Please copy the listing below from its first line through the line containing "click(x=280, y=444)", with both ends included, and add 74 to every coordinate in the answers.

> **STORED ROWS**
• • • • • • •
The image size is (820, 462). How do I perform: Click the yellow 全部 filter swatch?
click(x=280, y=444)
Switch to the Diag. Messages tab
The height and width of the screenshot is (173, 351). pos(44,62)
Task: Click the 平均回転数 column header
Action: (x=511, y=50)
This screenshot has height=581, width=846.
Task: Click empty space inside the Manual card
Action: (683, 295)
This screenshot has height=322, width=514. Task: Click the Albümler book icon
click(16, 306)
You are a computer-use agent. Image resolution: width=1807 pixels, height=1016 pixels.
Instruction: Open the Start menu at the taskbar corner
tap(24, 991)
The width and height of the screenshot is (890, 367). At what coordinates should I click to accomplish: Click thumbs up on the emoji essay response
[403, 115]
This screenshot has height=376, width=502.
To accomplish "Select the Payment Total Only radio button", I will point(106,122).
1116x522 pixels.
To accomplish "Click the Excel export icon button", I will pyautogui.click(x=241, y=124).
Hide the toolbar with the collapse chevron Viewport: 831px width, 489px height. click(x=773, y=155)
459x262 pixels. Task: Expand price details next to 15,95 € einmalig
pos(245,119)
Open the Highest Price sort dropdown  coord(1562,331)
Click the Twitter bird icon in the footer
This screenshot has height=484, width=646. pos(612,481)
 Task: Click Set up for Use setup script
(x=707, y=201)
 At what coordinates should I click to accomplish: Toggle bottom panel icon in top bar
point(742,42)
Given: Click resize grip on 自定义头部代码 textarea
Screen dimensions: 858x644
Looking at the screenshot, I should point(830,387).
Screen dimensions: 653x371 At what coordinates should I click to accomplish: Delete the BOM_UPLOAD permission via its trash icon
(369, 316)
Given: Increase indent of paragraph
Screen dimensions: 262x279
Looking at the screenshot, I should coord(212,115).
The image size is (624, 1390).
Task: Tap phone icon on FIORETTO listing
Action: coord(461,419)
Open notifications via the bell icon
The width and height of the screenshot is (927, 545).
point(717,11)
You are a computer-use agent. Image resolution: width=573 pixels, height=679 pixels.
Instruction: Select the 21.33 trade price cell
• • • • • • •
> **EXERCISE ANSWER**
The image size is (820, 462). How do I perform: Click the yellow 全部 filter swatch?
click(x=354, y=518)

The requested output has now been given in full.